Will takes her hand in his, squeezes. “So where was Isaac when it happened?”

“He said he’d gone to the loo. When he came back he found Sam in the water. He assumed he’d slipped, hit his head on a rock.”

“Without anyone noticing?”

“The rock pools were isolated, at the end of the beach. Unless someone happened to be there, they wouldn’t have seen.”

Will’s forehead is creased in concentration. “So why do you think Isaac was responsible?” He runs his thumb over the back of her hand.

“A few months after, I started getting these flashbacks. The only way I can describe it is like when you’re dreaming. At that one moment, it’s clear, but then once you’re properly awake, you can’t hold on to it. A snapshot, the outline of something I haven’t yet filled in. Most of it goes until the next one.”

The psychotherapist she saw last year told her that this isn’t unusual, that it’s her conscious mind’s way of protecting itself. Protecting her.

“Can you recall anything from the flashbacks clearly?”

“Only one thing. One image I can’t get out of my head. Isaac’s by the cliff.
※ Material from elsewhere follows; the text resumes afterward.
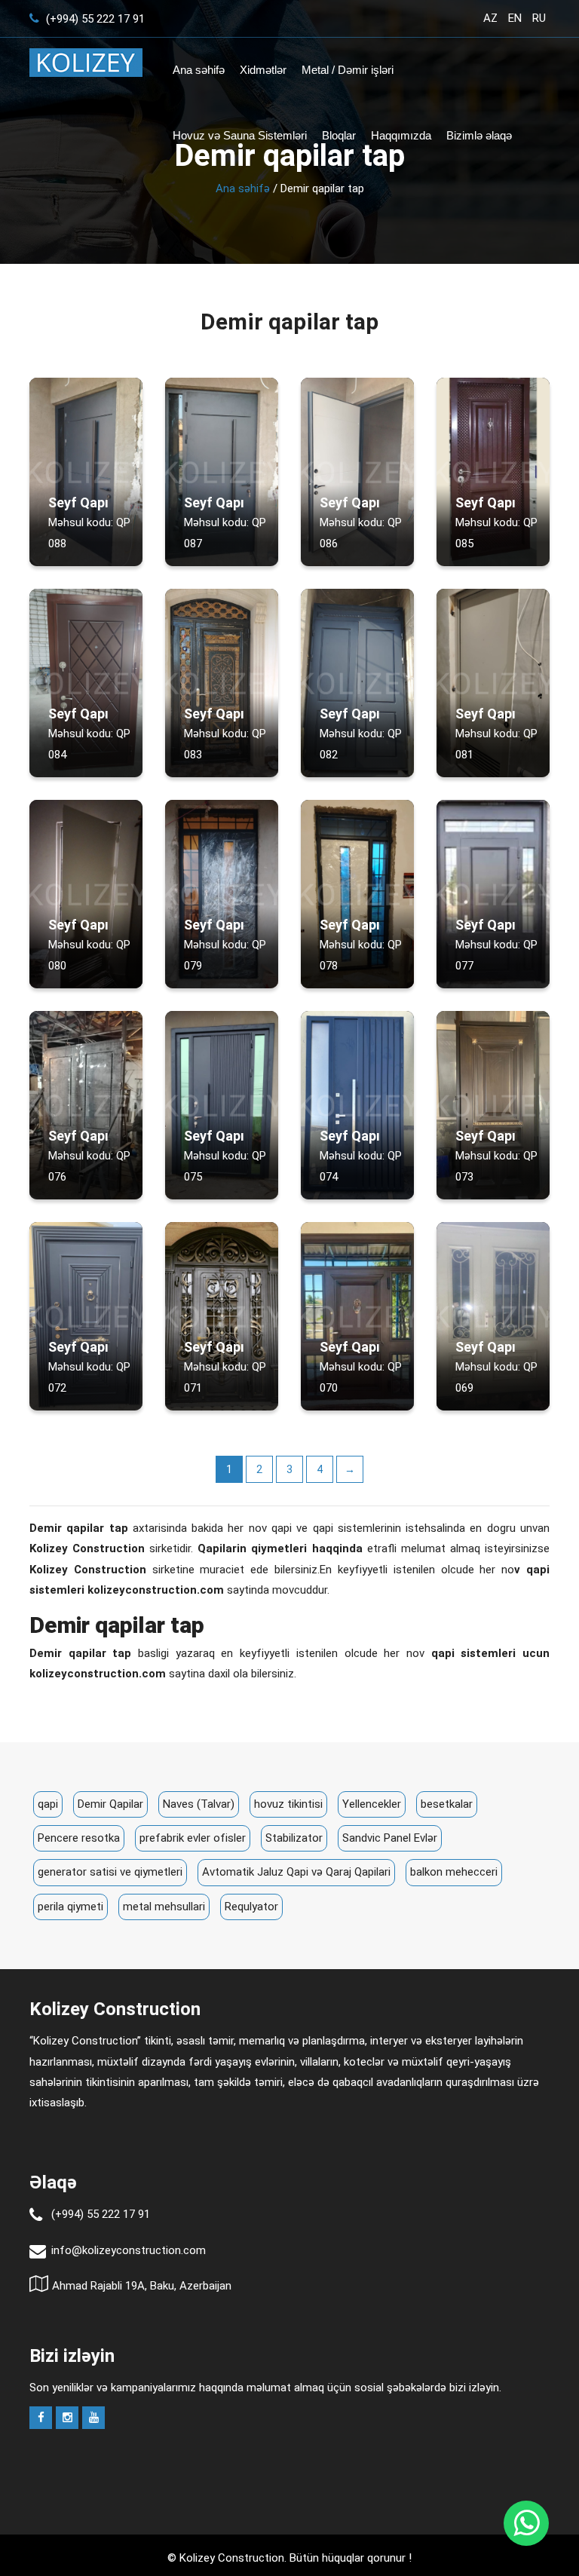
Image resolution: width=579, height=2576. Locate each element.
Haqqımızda (401, 135)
His hands . . .” The words are sticky in her throat. “They’re covered in blood.”

“But surely that’s impossible. You found him in the pool, trying to pull Sam out. Was there blood on him then?”

“No. That’s what I can’t work out.”

“Have you talked to anyone about this?” Will reaches behind him, grabs the bottle of water from the table. “What you remember?”

“Apart from the psychotherapist, no. Mum, Dad . . . they’d lost Sam. This . . . it would have been like losing Isaac too. I couldn’t do it to them.”

“And you haven’t said anything to Isaac?”

“No. I know what would happen. He’d go on the defensive, think I was accusing him of hurting Sam.”

“Well, you are, aren’t you?” Will opens the water, slugs some back. His gaze is fixed on her. Intent, unblinking.

She balks at that. “But . . .”

“Elin, come on. That’s what you’re implying.”